» WHAT THE EXERCISE ASKS:
Could you rewrite all of the items with every "How do I perform" changed to "How can I do" and everything else left as it is?

» DATA EXTRACT:

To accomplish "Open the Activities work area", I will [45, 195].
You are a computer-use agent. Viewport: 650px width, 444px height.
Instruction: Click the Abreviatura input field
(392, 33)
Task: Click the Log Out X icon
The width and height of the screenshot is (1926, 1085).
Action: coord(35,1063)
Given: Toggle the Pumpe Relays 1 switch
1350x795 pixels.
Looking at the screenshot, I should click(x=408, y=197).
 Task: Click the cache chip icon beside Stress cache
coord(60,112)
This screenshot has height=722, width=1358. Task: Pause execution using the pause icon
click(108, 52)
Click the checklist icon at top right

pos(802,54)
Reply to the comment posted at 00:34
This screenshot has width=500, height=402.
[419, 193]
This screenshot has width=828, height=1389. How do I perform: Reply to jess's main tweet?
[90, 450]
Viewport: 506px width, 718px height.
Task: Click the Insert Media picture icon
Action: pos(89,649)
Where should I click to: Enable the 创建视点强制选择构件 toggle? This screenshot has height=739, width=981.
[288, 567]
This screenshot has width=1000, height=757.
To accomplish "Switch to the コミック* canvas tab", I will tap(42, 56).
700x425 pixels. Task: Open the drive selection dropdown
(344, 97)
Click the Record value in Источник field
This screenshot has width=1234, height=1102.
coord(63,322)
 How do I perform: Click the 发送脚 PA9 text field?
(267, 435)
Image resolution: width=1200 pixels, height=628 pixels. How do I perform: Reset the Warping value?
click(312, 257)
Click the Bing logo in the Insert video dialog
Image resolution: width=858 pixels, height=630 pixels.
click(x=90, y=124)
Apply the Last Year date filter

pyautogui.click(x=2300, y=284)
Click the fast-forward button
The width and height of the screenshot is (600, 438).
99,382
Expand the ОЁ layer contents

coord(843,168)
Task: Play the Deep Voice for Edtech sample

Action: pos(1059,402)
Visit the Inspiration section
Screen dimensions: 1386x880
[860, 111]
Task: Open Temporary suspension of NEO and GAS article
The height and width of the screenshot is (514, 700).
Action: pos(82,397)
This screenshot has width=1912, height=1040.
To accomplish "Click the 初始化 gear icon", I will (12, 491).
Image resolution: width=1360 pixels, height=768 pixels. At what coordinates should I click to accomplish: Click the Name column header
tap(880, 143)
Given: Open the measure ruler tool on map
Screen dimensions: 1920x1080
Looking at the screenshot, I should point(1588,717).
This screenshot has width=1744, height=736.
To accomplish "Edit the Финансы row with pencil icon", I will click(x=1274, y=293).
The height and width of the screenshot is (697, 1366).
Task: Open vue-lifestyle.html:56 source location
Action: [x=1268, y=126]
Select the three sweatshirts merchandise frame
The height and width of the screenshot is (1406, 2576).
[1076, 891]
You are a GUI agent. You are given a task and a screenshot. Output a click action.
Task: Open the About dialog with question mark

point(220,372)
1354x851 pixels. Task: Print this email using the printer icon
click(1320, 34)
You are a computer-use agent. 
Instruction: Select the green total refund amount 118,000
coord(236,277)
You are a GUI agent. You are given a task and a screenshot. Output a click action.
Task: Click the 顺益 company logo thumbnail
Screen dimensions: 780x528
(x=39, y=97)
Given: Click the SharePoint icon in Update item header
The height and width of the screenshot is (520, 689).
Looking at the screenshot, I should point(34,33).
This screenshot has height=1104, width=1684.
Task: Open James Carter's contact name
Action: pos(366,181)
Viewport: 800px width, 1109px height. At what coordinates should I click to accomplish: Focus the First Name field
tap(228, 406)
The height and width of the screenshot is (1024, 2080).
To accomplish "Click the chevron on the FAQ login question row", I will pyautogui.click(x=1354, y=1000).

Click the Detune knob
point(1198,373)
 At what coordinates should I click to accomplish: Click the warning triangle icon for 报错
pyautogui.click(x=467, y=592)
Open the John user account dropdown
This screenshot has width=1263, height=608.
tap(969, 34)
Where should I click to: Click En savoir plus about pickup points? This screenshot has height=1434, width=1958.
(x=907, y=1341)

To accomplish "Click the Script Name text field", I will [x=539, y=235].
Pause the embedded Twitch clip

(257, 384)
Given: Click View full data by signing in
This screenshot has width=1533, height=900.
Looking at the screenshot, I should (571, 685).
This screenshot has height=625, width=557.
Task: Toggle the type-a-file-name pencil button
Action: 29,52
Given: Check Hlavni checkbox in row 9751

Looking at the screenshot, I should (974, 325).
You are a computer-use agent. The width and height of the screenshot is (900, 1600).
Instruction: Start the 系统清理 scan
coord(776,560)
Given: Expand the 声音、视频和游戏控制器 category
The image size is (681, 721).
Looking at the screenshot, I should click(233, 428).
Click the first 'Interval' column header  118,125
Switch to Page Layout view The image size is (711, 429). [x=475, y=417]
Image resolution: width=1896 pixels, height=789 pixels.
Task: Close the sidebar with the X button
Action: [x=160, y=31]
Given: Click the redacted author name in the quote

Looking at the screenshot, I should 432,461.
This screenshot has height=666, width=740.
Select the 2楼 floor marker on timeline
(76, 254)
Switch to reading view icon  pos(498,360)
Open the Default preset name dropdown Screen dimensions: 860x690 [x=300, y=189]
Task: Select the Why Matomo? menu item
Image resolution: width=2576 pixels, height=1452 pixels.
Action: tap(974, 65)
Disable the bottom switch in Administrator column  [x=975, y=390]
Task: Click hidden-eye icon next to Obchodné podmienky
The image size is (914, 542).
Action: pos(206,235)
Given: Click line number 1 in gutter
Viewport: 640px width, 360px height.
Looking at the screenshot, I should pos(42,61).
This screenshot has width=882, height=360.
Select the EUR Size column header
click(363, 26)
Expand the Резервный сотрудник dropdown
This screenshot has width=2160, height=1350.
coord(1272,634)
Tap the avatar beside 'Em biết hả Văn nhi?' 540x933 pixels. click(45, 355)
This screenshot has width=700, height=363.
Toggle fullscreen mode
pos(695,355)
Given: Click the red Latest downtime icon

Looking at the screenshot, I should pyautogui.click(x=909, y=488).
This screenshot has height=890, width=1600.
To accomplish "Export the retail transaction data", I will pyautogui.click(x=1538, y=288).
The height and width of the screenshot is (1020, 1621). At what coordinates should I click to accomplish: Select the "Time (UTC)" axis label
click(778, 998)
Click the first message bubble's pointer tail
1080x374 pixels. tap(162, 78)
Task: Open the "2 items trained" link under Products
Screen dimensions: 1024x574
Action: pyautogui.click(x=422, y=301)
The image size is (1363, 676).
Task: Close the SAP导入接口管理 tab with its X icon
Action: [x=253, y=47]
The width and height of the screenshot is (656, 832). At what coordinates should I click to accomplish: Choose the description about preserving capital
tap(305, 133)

» RESPONSE FOR THIS EXERCISE:
To accomplish "Open the Activities work area", I will [45, 195].
You are a computer-use agent. Viewport: 650px width, 444px height.
Instruction: Click the Abreviatura input field
(392, 33)
Task: Click the Log Out X icon
The width and height of the screenshot is (1926, 1085).
Action: coord(35,1063)
Given: Toggle the Pumpe Relays 1 switch
1350x795 pixels.
Looking at the screenshot, I should click(x=408, y=197).
 Task: Click the cache chip icon beside Stress cache
coord(60,112)
This screenshot has height=722, width=1358. Task: Pause execution using the pause icon
click(108, 52)
Click the checklist icon at top right

pos(802,54)
Reply to the comment posted at 00:34
This screenshot has width=500, height=402.
[419, 193]
This screenshot has width=828, height=1389. How can I do: Reply to jess's main tweet?
[90, 450]
Viewport: 506px width, 718px height.
Task: Click the Insert Media picture icon
Action: pos(89,649)
Where should I click to: Enable the 创建视点强制选择构件 toggle? This screenshot has height=739, width=981.
[288, 567]
This screenshot has width=1000, height=757.
To accomplish "Switch to the コミック* canvas tab", I will tap(42, 56).
700x425 pixels. Task: Open the drive selection dropdown
(344, 97)
Click the Record value in Источник field
This screenshot has width=1234, height=1102.
coord(63,322)
 How can I do: Click the 发送脚 PA9 text field?
(267, 435)
Image resolution: width=1200 pixels, height=628 pixels. How can I do: Reset the Warping value?
click(312, 257)
Click the Bing logo in the Insert video dialog
Image resolution: width=858 pixels, height=630 pixels.
click(x=90, y=124)
Apply the Last Year date filter

pyautogui.click(x=2300, y=284)
Click the fast-forward button
The width and height of the screenshot is (600, 438).
99,382
Expand the ОЁ layer contents

coord(843,168)
Task: Play the Deep Voice for Edtech sample

Action: pos(1059,402)
Visit the Inspiration section
Screen dimensions: 1386x880
[860, 111]
Task: Open Temporary suspension of NEO and GAS article
The height and width of the screenshot is (514, 700).
Action: pos(82,397)
This screenshot has width=1912, height=1040.
To accomplish "Click the 初始化 gear icon", I will (12, 491).
Image resolution: width=1360 pixels, height=768 pixels. At what coordinates should I click to accomplish: Click the Name column header
tap(880, 143)
Given: Open the measure ruler tool on map
Screen dimensions: 1920x1080
Looking at the screenshot, I should point(1588,717).
This screenshot has width=1744, height=736.
To accomplish "Edit the Финансы row with pencil icon", I will click(x=1274, y=293).
The height and width of the screenshot is (697, 1366).
Task: Open vue-lifestyle.html:56 source location
Action: [x=1268, y=126]
Select the three sweatshirts merchandise frame
The height and width of the screenshot is (1406, 2576).
[1076, 891]
You are a GUI agent. You are given a task and a screenshot. Output a click action.
Task: Open the About dialog with question mark

point(220,372)
1354x851 pixels. Task: Print this email using the printer icon
click(1320, 34)
You are a computer-use agent. 
Instruction: Select the green total refund amount 118,000
coord(236,277)
You are a GUI agent. You are given a task and a screenshot. Output a click action.
Task: Click the 顺益 company logo thumbnail
Screen dimensions: 780x528
(x=39, y=97)
Given: Click the SharePoint icon in Update item header
The height and width of the screenshot is (520, 689).
Looking at the screenshot, I should point(34,33).
This screenshot has height=1104, width=1684.
Task: Open James Carter's contact name
Action: pos(366,181)
Viewport: 800px width, 1109px height. At what coordinates should I click to accomplish: Focus the First Name field
tap(228, 406)
The height and width of the screenshot is (1024, 2080).
To accomplish "Click the chevron on the FAQ login question row", I will pyautogui.click(x=1354, y=1000).

Click the Detune knob
point(1198,373)
 At what coordinates should I click to accomplish: Click the warning triangle icon for 报错
pyautogui.click(x=467, y=592)
Open the John user account dropdown
This screenshot has width=1263, height=608.
tap(969, 34)
Where should I click to: Click En savoir plus about pickup points? This screenshot has height=1434, width=1958.
(x=907, y=1341)

To accomplish "Click the Script Name text field", I will [x=539, y=235].
Pause the embedded Twitch clip

(257, 384)
Given: Click View full data by signing in
This screenshot has width=1533, height=900.
Looking at the screenshot, I should (571, 685).
This screenshot has height=625, width=557.
Task: Toggle the type-a-file-name pencil button
Action: 29,52
Given: Check Hlavni checkbox in row 9751

Looking at the screenshot, I should (974, 325).
You are a computer-use agent. The width and height of the screenshot is (900, 1600).
Instruction: Start the 系统清理 scan
coord(776,560)
Given: Expand the 声音、视频和游戏控制器 category
The image size is (681, 721).
Looking at the screenshot, I should click(233, 428).
Click the first 'Interval' column header  118,125
Switch to Page Layout view The image size is (711, 429). [x=475, y=417]
Image resolution: width=1896 pixels, height=789 pixels.
Task: Close the sidebar with the X button
Action: [x=160, y=31]
Given: Click the redacted author name in the quote

Looking at the screenshot, I should 432,461.
This screenshot has height=666, width=740.
Select the 2楼 floor marker on timeline
(76, 254)
Switch to reading view icon  pos(498,360)
Open the Default preset name dropdown Screen dimensions: 860x690 [x=300, y=189]
Task: Select the Why Matomo? menu item
Image resolution: width=2576 pixels, height=1452 pixels.
Action: tap(974, 65)
Disable the bottom switch in Administrator column  [x=975, y=390]
Task: Click hidden-eye icon next to Obchodné podmienky
The image size is (914, 542).
Action: pos(206,235)
Given: Click line number 1 in gutter
Viewport: 640px width, 360px height.
Looking at the screenshot, I should pos(42,61).
This screenshot has width=882, height=360.
Select the EUR Size column header
click(363, 26)
Expand the Резервный сотрудник dropdown
This screenshot has width=2160, height=1350.
coord(1272,634)
Tap the avatar beside 'Em biết hả Văn nhi?' 540x933 pixels. click(45, 355)
This screenshot has width=700, height=363.
Toggle fullscreen mode
pos(695,355)
Given: Click the red Latest downtime icon

Looking at the screenshot, I should pyautogui.click(x=909, y=488).
This screenshot has height=890, width=1600.
To accomplish "Export the retail transaction data", I will pyautogui.click(x=1538, y=288).
The height and width of the screenshot is (1020, 1621). At what coordinates should I click to accomplish: Select the "Time (UTC)" axis label
click(778, 998)
Click the first message bubble's pointer tail
1080x374 pixels. tap(162, 78)
Task: Open the "2 items trained" link under Products
Screen dimensions: 1024x574
Action: pyautogui.click(x=422, y=301)
The image size is (1363, 676).
Task: Close the SAP导入接口管理 tab with its X icon
Action: [x=253, y=47]
The width and height of the screenshot is (656, 832). At what coordinates should I click to accomplish: Choose the description about preserving capital
tap(305, 133)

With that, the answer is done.